**使用データ**

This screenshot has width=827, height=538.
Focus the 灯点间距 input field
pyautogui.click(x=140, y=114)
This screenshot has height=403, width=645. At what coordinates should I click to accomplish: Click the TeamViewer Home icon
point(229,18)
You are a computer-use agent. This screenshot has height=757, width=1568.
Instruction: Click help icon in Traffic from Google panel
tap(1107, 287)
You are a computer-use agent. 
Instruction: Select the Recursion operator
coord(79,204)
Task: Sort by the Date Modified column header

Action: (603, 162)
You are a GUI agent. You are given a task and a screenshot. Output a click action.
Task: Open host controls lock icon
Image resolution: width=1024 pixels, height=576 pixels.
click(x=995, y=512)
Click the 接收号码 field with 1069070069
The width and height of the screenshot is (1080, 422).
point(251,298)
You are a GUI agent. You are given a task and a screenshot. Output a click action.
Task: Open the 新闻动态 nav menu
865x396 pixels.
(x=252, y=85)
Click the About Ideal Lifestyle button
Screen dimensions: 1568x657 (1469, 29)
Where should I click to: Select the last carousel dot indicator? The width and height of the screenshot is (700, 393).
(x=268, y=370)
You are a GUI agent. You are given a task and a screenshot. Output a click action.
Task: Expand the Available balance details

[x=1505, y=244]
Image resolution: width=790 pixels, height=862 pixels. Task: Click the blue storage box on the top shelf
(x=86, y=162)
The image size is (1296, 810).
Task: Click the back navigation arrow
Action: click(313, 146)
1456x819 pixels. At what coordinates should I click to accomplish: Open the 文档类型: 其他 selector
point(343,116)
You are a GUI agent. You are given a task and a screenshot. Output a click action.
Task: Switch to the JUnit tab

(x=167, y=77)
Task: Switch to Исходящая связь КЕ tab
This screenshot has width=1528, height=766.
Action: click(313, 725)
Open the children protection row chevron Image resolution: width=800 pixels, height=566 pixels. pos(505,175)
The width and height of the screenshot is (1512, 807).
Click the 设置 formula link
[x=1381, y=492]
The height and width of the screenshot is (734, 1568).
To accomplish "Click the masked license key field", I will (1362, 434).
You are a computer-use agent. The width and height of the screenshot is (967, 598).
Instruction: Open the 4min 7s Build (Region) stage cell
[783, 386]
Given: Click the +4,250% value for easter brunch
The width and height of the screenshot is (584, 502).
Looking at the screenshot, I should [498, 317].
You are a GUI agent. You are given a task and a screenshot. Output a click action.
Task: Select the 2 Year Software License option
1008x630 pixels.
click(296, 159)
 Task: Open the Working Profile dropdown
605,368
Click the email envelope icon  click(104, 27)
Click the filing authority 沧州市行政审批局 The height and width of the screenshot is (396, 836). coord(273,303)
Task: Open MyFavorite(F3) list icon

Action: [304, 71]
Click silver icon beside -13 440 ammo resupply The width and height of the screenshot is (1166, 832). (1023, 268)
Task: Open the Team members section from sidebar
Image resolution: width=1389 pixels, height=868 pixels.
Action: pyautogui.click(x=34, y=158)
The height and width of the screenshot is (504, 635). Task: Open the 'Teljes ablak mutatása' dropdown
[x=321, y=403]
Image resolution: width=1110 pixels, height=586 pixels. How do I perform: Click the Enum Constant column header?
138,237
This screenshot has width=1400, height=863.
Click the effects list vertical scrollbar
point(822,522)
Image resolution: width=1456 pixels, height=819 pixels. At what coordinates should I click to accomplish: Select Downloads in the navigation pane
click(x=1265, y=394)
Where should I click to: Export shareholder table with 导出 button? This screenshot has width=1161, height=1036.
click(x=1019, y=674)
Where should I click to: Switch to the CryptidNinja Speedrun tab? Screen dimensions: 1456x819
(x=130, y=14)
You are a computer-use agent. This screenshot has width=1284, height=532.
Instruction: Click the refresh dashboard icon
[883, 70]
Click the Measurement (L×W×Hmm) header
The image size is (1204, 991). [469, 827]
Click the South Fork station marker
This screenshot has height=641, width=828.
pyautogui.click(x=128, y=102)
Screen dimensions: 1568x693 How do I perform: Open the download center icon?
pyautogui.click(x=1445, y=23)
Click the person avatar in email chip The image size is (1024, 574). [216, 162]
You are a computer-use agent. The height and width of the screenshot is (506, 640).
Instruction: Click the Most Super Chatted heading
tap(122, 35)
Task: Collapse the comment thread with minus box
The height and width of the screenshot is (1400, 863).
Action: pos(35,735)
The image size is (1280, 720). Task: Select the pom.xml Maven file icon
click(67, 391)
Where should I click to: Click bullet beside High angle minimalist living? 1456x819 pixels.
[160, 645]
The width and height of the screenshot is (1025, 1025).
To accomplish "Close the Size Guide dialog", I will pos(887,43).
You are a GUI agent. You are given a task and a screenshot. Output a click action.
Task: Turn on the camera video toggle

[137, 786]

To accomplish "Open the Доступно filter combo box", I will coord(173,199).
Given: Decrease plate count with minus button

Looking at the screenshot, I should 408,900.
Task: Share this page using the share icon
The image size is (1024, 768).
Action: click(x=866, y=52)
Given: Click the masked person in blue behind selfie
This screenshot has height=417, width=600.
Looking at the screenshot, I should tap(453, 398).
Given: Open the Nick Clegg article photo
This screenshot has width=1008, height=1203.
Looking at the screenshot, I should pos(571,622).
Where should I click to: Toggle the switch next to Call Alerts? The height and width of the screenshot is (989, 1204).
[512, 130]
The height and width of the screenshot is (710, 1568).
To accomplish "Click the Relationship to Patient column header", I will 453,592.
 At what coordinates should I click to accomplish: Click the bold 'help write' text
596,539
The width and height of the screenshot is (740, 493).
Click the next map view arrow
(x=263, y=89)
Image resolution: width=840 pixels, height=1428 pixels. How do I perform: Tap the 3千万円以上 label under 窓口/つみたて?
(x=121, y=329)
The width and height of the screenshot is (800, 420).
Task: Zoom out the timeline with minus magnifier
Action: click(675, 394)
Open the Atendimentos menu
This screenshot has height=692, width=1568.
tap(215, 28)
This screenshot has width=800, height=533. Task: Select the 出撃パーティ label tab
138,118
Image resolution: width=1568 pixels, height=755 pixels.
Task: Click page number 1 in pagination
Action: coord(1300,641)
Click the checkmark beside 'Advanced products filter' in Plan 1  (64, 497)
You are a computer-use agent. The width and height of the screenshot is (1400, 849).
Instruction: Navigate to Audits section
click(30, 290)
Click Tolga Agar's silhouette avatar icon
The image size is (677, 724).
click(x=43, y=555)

**課題の目的**
上のリストの全行を、一字も変えずに最初から最後までそのまま繰り返してください。

**出力結果**
This screenshot has width=827, height=538.
Focus the 灯点间距 input field
pyautogui.click(x=140, y=114)
This screenshot has height=403, width=645. At what coordinates should I click to accomplish: Click the TeamViewer Home icon
point(229,18)
You are a computer-use agent. This screenshot has height=757, width=1568.
Instruction: Click help icon in Traffic from Google panel
tap(1107, 287)
You are a computer-use agent. 
Instruction: Select the Recursion operator
coord(79,204)
Task: Sort by the Date Modified column header

Action: (603, 162)
You are a GUI agent. You are given a task and a screenshot. Output a click action.
Task: Open host controls lock icon
Image resolution: width=1024 pixels, height=576 pixels.
click(x=995, y=512)
Click the 接收号码 field with 1069070069
The width and height of the screenshot is (1080, 422).
point(251,298)
You are a GUI agent. You are given a task and a screenshot. Output a click action.
Task: Open the 新闻动态 nav menu
865x396 pixels.
(x=252, y=85)
Click the About Ideal Lifestyle button
Screen dimensions: 1568x657 (1469, 29)
Where should I click to: Select the last carousel dot indicator? The width and height of the screenshot is (700, 393).
(x=268, y=370)
You are a GUI agent. You are given a task and a screenshot. Output a click action.
Task: Expand the Available balance details

[x=1505, y=244]
Image resolution: width=790 pixels, height=862 pixels. Task: Click the blue storage box on the top shelf
(x=86, y=162)
The image size is (1296, 810).
Task: Click the back navigation arrow
Action: click(313, 146)
1456x819 pixels. At what coordinates should I click to accomplish: Open the 文档类型: 其他 selector
point(343,116)
You are a GUI agent. You are given a task and a screenshot. Output a click action.
Task: Switch to the JUnit tab

(x=167, y=77)
Task: Switch to Исходящая связь КЕ tab
This screenshot has width=1528, height=766.
Action: click(313, 725)
Open the children protection row chevron Image resolution: width=800 pixels, height=566 pixels. pos(505,175)
The width and height of the screenshot is (1512, 807).
Click the 设置 formula link
[x=1381, y=492]
The height and width of the screenshot is (734, 1568).
To accomplish "Click the masked license key field", I will (1362, 434).
You are a computer-use agent. The width and height of the screenshot is (967, 598).
Instruction: Open the 4min 7s Build (Region) stage cell
[783, 386]
Given: Click the +4,250% value for easter brunch
The width and height of the screenshot is (584, 502).
Looking at the screenshot, I should [498, 317].
You are a GUI agent. You are given a task and a screenshot. Output a click action.
Task: Select the 2 Year Software License option
1008x630 pixels.
click(296, 159)
 Task: Open the Working Profile dropdown
605,368
Click the email envelope icon  click(104, 27)
Click the filing authority 沧州市行政审批局 The height and width of the screenshot is (396, 836). coord(273,303)
Task: Open MyFavorite(F3) list icon

Action: [304, 71]
Click silver icon beside -13 440 ammo resupply The width and height of the screenshot is (1166, 832). (1023, 268)
Task: Open the Team members section from sidebar
Image resolution: width=1389 pixels, height=868 pixels.
Action: pyautogui.click(x=34, y=158)
The height and width of the screenshot is (504, 635). Task: Open the 'Teljes ablak mutatása' dropdown
[x=321, y=403]
Image resolution: width=1110 pixels, height=586 pixels. How do I perform: Click the Enum Constant column header?
138,237
This screenshot has width=1400, height=863.
Click the effects list vertical scrollbar
point(822,522)
Image resolution: width=1456 pixels, height=819 pixels. At what coordinates should I click to accomplish: Select Downloads in the navigation pane
click(x=1265, y=394)
Where should I click to: Export shareholder table with 导出 button? This screenshot has width=1161, height=1036.
click(x=1019, y=674)
Where should I click to: Switch to the CryptidNinja Speedrun tab? Screen dimensions: 1456x819
(x=130, y=14)
You are a computer-use agent. This screenshot has width=1284, height=532.
Instruction: Click the refresh dashboard icon
[883, 70]
Click the Measurement (L×W×Hmm) header
The image size is (1204, 991). [469, 827]
Click the South Fork station marker
This screenshot has height=641, width=828.
pyautogui.click(x=128, y=102)
Screen dimensions: 1568x693 How do I perform: Open the download center icon?
pyautogui.click(x=1445, y=23)
Click the person avatar in email chip The image size is (1024, 574). [216, 162]
You are a computer-use agent. The height and width of the screenshot is (506, 640).
Instruction: Click the Most Super Chatted heading
tap(122, 35)
Task: Collapse the comment thread with minus box
The height and width of the screenshot is (1400, 863).
Action: pos(35,735)
The image size is (1280, 720). Task: Select the pom.xml Maven file icon
click(67, 391)
Where should I click to: Click bullet beside High angle minimalist living? 1456x819 pixels.
[160, 645]
The width and height of the screenshot is (1025, 1025).
To accomplish "Close the Size Guide dialog", I will pos(887,43).
You are a GUI agent. You are given a task and a screenshot. Output a click action.
Task: Turn on the camera video toggle

[137, 786]

To accomplish "Open the Доступно filter combo box", I will coord(173,199).
Given: Decrease plate count with minus button

Looking at the screenshot, I should 408,900.
Task: Share this page using the share icon
The image size is (1024, 768).
Action: click(x=866, y=52)
Given: Click the masked person in blue behind selfie
This screenshot has height=417, width=600.
Looking at the screenshot, I should tap(453, 398).
Given: Open the Nick Clegg article photo
This screenshot has width=1008, height=1203.
Looking at the screenshot, I should pos(571,622).
Where should I click to: Toggle the switch next to Call Alerts? The height and width of the screenshot is (989, 1204).
[512, 130]
The height and width of the screenshot is (710, 1568).
To accomplish "Click the Relationship to Patient column header", I will 453,592.
 At what coordinates should I click to accomplish: Click the bold 'help write' text
596,539
The width and height of the screenshot is (740, 493).
Click the next map view arrow
(x=263, y=89)
Image resolution: width=840 pixels, height=1428 pixels. How do I perform: Tap the 3千万円以上 label under 窓口/つみたて?
(x=121, y=329)
The width and height of the screenshot is (800, 420).
Task: Zoom out the timeline with minus magnifier
Action: click(675, 394)
Open the Atendimentos menu
This screenshot has height=692, width=1568.
tap(215, 28)
This screenshot has width=800, height=533. Task: Select the 出撃パーティ label tab
138,118
Image resolution: width=1568 pixels, height=755 pixels.
Task: Click page number 1 in pagination
Action: coord(1300,641)
Click the checkmark beside 'Advanced products filter' in Plan 1  (64, 497)
You are a computer-use agent. The width and height of the screenshot is (1400, 849).
Instruction: Navigate to Audits section
click(30, 290)
Click Tolga Agar's silhouette avatar icon
The image size is (677, 724).
click(x=43, y=555)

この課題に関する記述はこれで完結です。